Description of the task:
Reproduce the passage of the goal-setting article from "You Know Where" to "specific training approach.", word for word.

Training to improve your body and your health is a journey towards self-improvement; it takes time, energy and discipline, but the rewards can be tremendous. However, for any journey to be successful, there has to be a destination. Just as you wouldn’t get in your car without knowing where you want to go, you shouldn’t begin a training program if you haven’t clearly outlined your goals. Whether you are training as a power athlete, looking to improve overall strength or hypertrophy, or building for endurance, the ability to set constructive goals and create a roadmap to achieving them is the fundamental building block of a successful training program.
Setting S.M.A.R.T Goals for Success:
Goal setting is crucial to training success, and you should set both short and long term goals as part of this process. The old acronym of S.M.A.R.T. goal setting is a great way to start. Your goals should be specific, measurable, attainable, result oriented, and time bound. For example, if your goals are “I want to lose weight”, “I want to get stronger”, or “I want to get ripped”, those are vague, subjective, and have no accountability attached to them. On the contrary, a goal such as “I want to lose 10lbs in two months”, “I want to run a 5k in under 20 minutes” or “I want to squat my body weight in 12 weeks” are specific and have accountability measures in place.
Setting Long and Short Term Goals: Periodization Basics
The first step is to identify the overall goal and the parameters attached. Most training goals can be loosely identified as a power, strength, or endurance goal depending on the primary energy system in use (more on that later). Examples could include increasing your max dead lift by 50 lbs. in 6 months (power), putting on 20 lbs. of muscle in 3 months (strength), or decreasing your 5k time by 2 minutes by next month (endurance). All of these goals are specific, have measurable and result oriented benchmarks, are reasonably attainable and have a timeline so that accountability measures are in place. Now we have to create the roadmap to success based on our final goal. For this article we are going to use the example of increasing our max deadlift 50 lbs. in 6 months; bear in mind however that our training principles can apply to power, strength, or endurance goals if we adapt the program to meet those needs.
First we have to chop it down into short term goals. We want to use a concept in strength and conditioning called periodization to break up our goals and training; increasing your deadlift by 50 lbs. is certainly daunting, however when chopped down it is actually achievable. We set an initial timeline of 6 months, so we will set 6 monthly short term goals. 50 lbs. divided into 6 is 8.3 lbs., so our short term goals will be to increase our 1 rep max deadlift by 8-10 lbs. each month. For a strength or endurance goal, we would want to use a similar approach and chop our big goal into smaller goals.
You Know Where to Go, How do you Get There? The Principle of Specificity
Now that we have our long and short term goals established, we can begin to the fun part; how do we get there? In our deadlifting example we will clearly have to do some deadlifts, however it is not necessarily that simple. We have to use another strength and conditioning principle called specificity to determine how to accomplish the goals we established. Specificity means our training needs map back to our goals and the activity we are training for. While this can be a very complex process when analyzed at the granular level of extreme performance, we will take a macro look at how to determine a specific training approach.

Material provided:

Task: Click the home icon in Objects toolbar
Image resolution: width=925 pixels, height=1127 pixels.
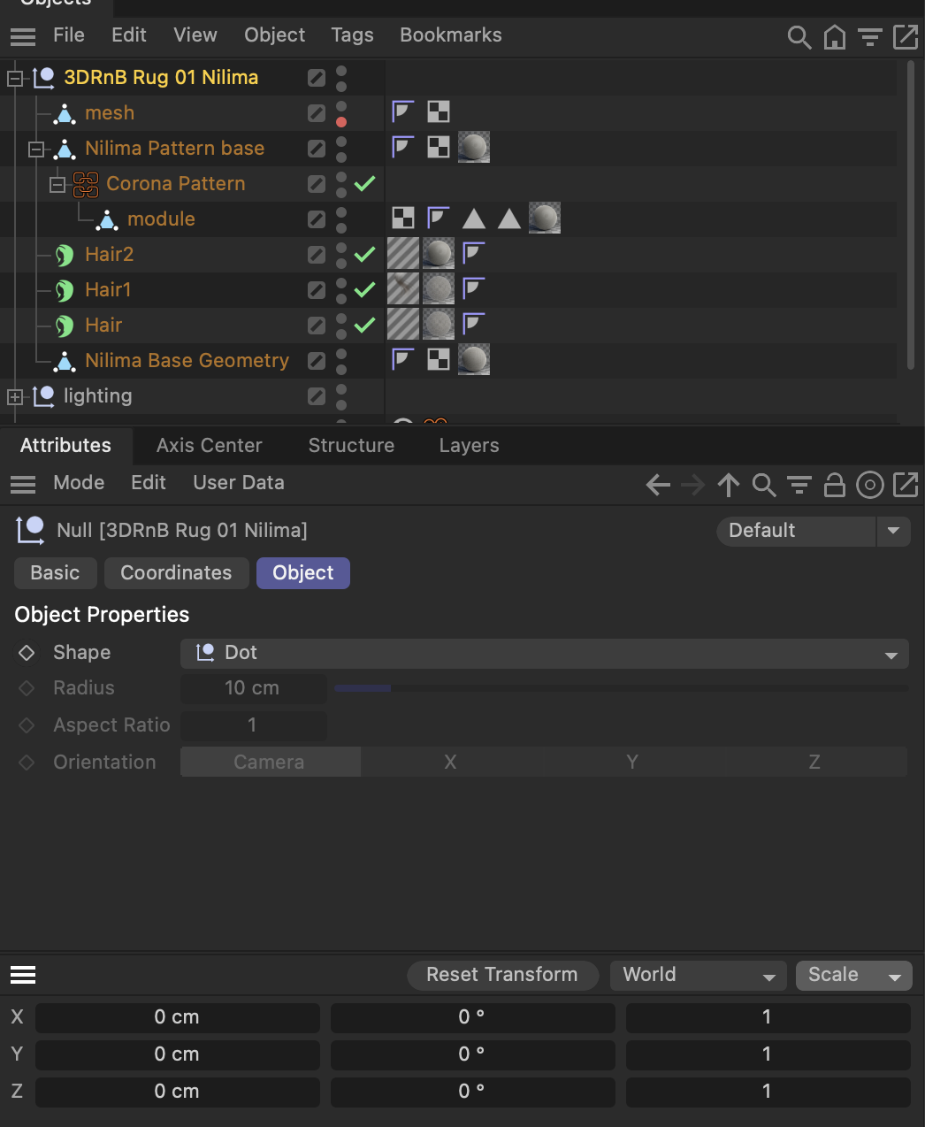Action: [x=834, y=37]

Exercise output:
You Know Where to Go, How do you Get There? The Principle of Specificity
Now that we have our long and short term goals established, we can begin to the fun part; how do we get there? In our deadlifting example we will clearly have to do some deadlifts, however it is not necessarily that simple. We have to use another strength and conditioning principle called specificity to determine how to accomplish the goals we established. Specificity means our training needs map back to our goals and the activity we are training for. While this can be a very complex process when analyzed at the granular level of extreme performance, we will take a macro look at how to determine a specific training approach.